The Matrix makes many references to past films and literature, and the idea of the red pill is no exception, having appeared in the 1990 film Total Recall with the same premise – to wake the protagonist Douglas Quaid from his "dream". In the scene in question, the character Dr. Edgemar tells Quaid that he is dreaming, and offers him a red pill with the words:
It's a symbol. Of your desire to return to reality. Inside your dream, you'll fall asleep. [1][2]
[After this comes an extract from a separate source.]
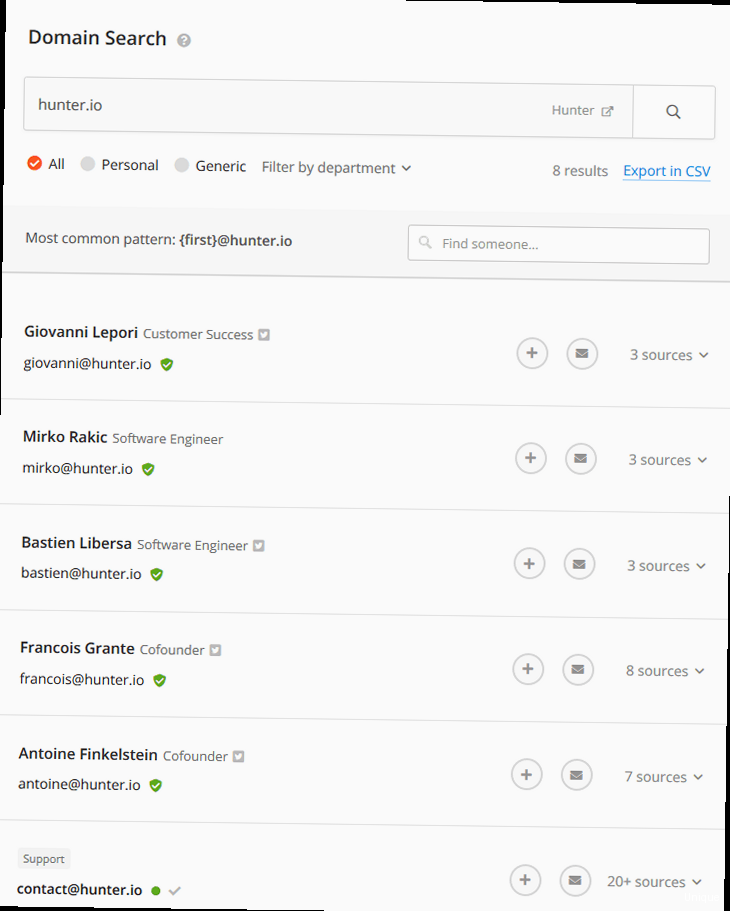Expand 8 sources for Francois Grante
730x911 pixels.
coord(665,671)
While this scene appears to be taking place in reality (Quaid notices a bead of sweat trickle down Edgemar's face, convincing him of this) the crucial point is that according to Dr Edgemar's argument Quaid is currently dreaming and therefore needs the red pill to take him out of his dream and back to reality. Quaid, however, kills Edgemar and it is left unknown what the pill does.
Other uses
- The reference to the pills is also implemented in a special type of malware that utilizes the virtualisation techniques of modern CPUs to execute as a hypervisor; as a virtual platform on which the entire operating system runs, it is capable of examining the entire state of the machine and to cause any behavior with full privilege, while the operating system believes itself to be running directly on physical hardware, creating a parallel to the illusionary Matrix. Blue Pill describes the concept of infecting a machine while red pill techniques help the operating system to detect the presence of such a hypervisor.
- In the Maemo application installer, certain advanced features are unlocked by a "Red Pill Mode" easter egg. This is activated by starting to add a catalog whose URL is "matrix" and then choosing to cancel. A dialog box appears with the choices "Red Pill" or "Blue Pill", allowing the user to enter red pill mode.[1] In "Red Pill" mode the installer allows user to view all packages including packages which are parts of operating system and perform actions without restrictions, somewhat resembling effect of Red Pill. In Blue Pill mode the installer displays only installed software without dependencies (like libraries) and exposes fewer options, making the casual user see only software installed by user, hence creating the illusion that only software installed by user exists on the system. This makes it harder to harm the operating system because most casual users are not aware of the "matrix" trick.
References
- ^ Total Recall - final script, scifiscripts.com, retrieved 8 Feb 2009.
- ^ When Edgemar says that "in your dream you will fall asleep", the inference is that "and then you will wake up in the real world".